(Material provided Opens)

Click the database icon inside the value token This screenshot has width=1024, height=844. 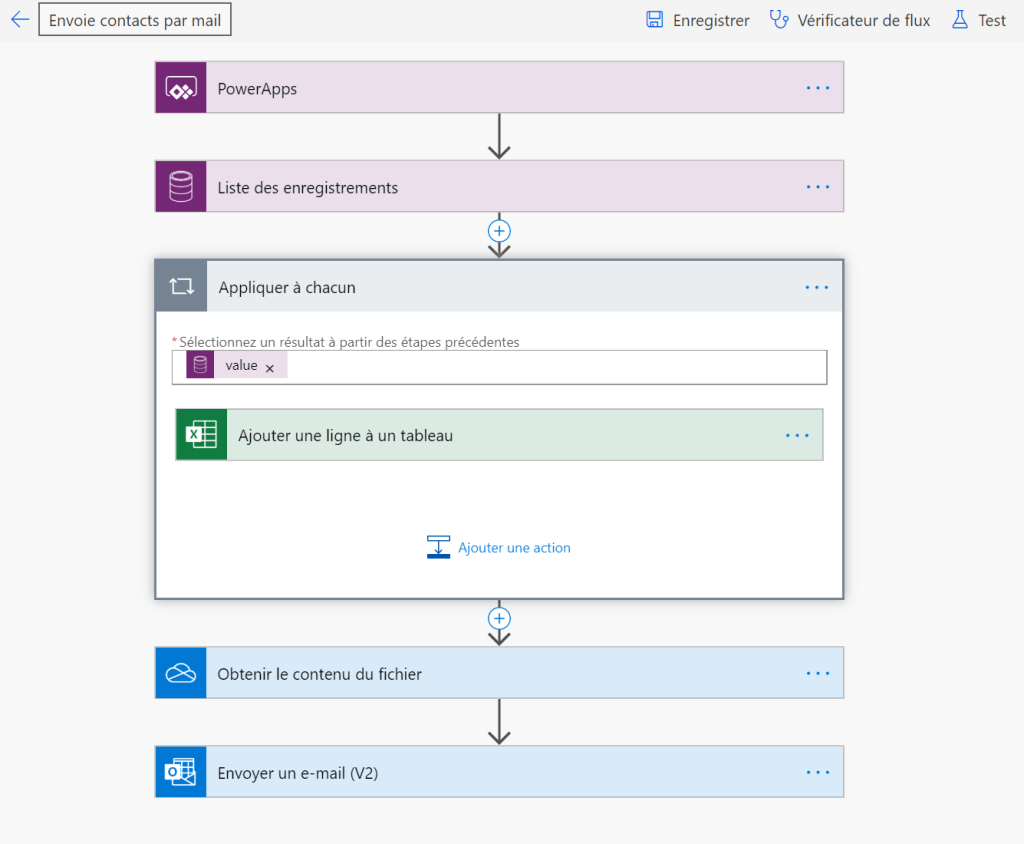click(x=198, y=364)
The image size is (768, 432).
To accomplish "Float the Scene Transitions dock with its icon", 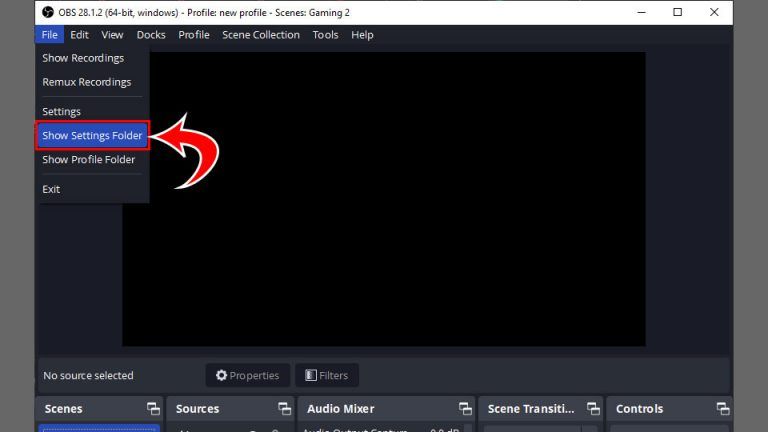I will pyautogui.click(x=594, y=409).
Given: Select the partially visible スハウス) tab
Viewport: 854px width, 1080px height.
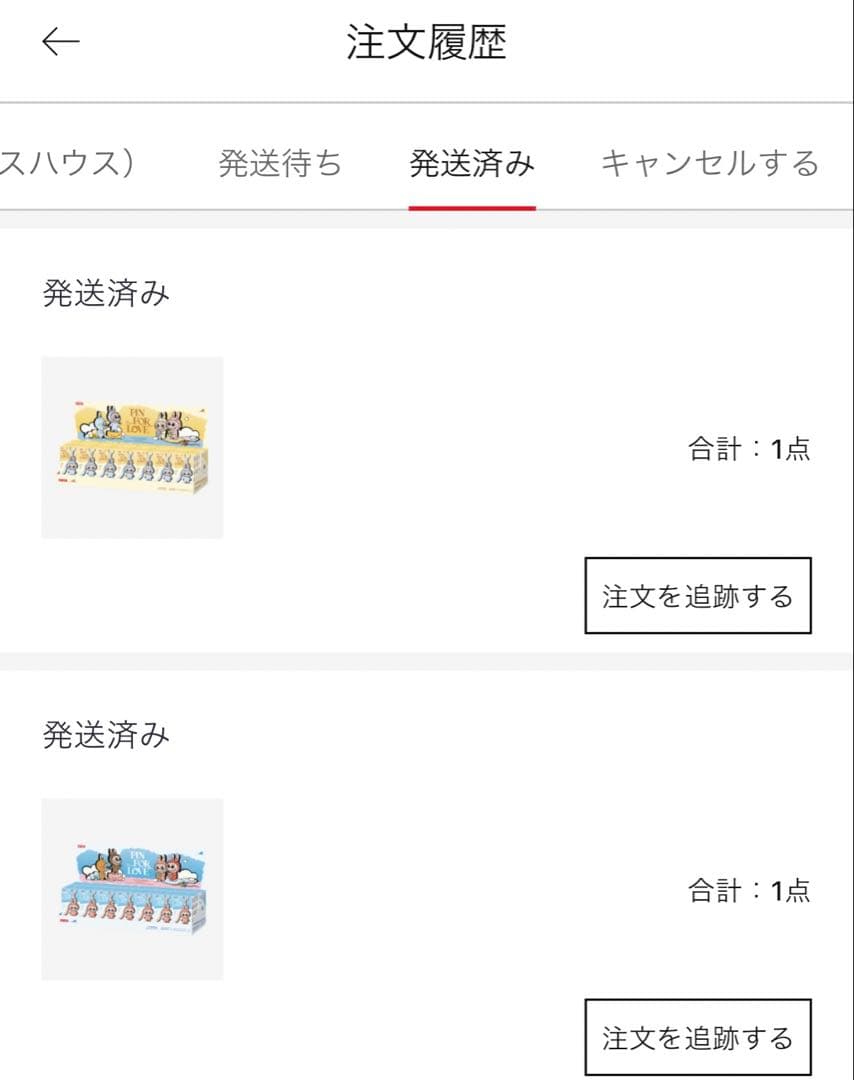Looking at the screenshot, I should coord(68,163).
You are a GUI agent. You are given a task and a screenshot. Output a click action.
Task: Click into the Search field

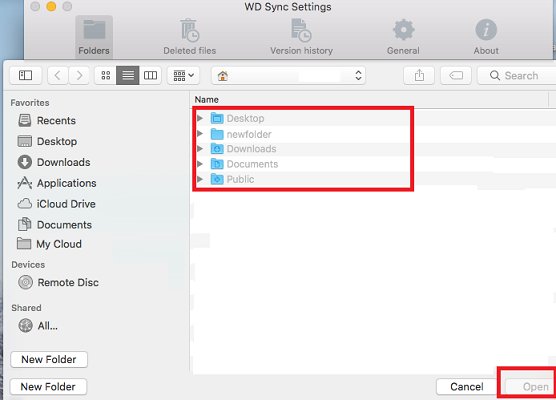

(Material provided Closes)

> **Prompt**
Please return, exactly and with pictures omitted, the lines from the line holding "Viewport: 854px width, 1080px height." through the end of the data above, inclusive.

> **Output below**
Viewport: 854px width, 1080px height.
Looking at the screenshot, I should coord(68,163).
You are a GUI agent. You are given a task and a screenshot. Output a click action.
Task: Click into the Search field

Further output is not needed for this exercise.